Open CuirPork opened 2 months ago
interesting. I have seen this kind of behavior if my audio file is not mono, or wrongly converted into mono or very noisy.
+1, same behavior, turned off the time stamp option and transcribes perfectly. Using Windows 11 with Nvidia card
Same behaviour (Windows 11, AMD), solved by turning off word-level timestamps
Thank you all for writing!
The word-level timestamps wasn't enabled by default right? you enabled them manually?
@CuirPork
Does it fixed the issue if you disable it?
Can you share link to the video / audio? You can share YouTube link or upload to Google Drive and share the link here.
Turning it off fixed it. Don't remember if it was enabled by default.
It seems to be a combination of Diarisation and Word level timestamps.

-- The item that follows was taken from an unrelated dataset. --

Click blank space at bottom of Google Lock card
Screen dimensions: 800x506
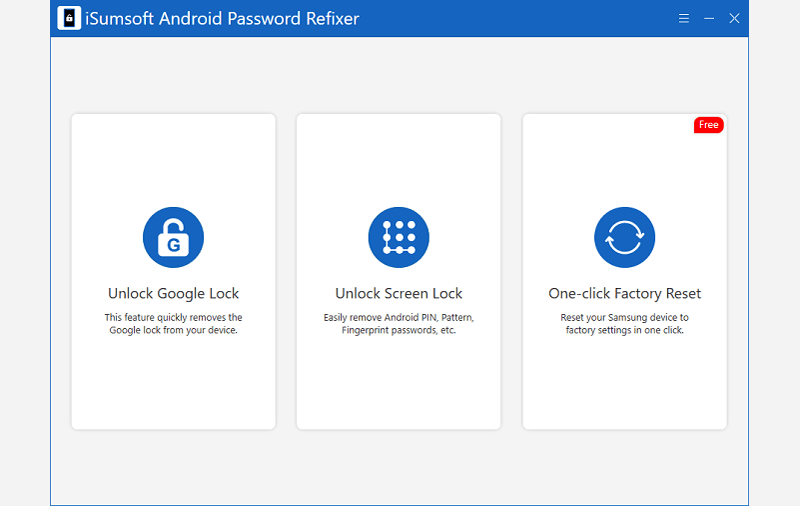click(173, 395)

When I disable word level timestamps and enable diarisation - I get output with diarisation When I enable word level timestamps and disable diarisation - I get output with word level timestamps When I enable them both I get blank utterances with the speakers listed for each blank utterance.
I'm using m1 Apple chip.
Can also confirm this bug appears even on small files
I downloaded the Vibe software and then it downloaded the Open AI model. While it was downloading, I looked at the options and realized that there was an option to identify speakers, so I clicked it. Then it appeared to launch a new window with the message that it needed to download the extended library to the Open AI model. So I left it alone.
Once it was done installing locally, I added a local file that was bodycam footage of a police officer interviewing a motorist and a bicyclist who had been involved in a collision.
It took quite a while before I finally saw "SPEAKER 1:" but no timestamp or text. A little bit more time passes and "SPEAKER 2:" appears, no timestamp or text. Flash forward about 2 hours and Vibe claims that it's done transcribing the 20-minute video. However, the only thing in the text file when I saved was the SPEAKER 1: to SPEAKER 2: indications. No text, no timestamp. Just the speaker separations.
I posted to Reddit and was asked to report that here. Hope this helps, lemme know if I can answer any questions. Thanks.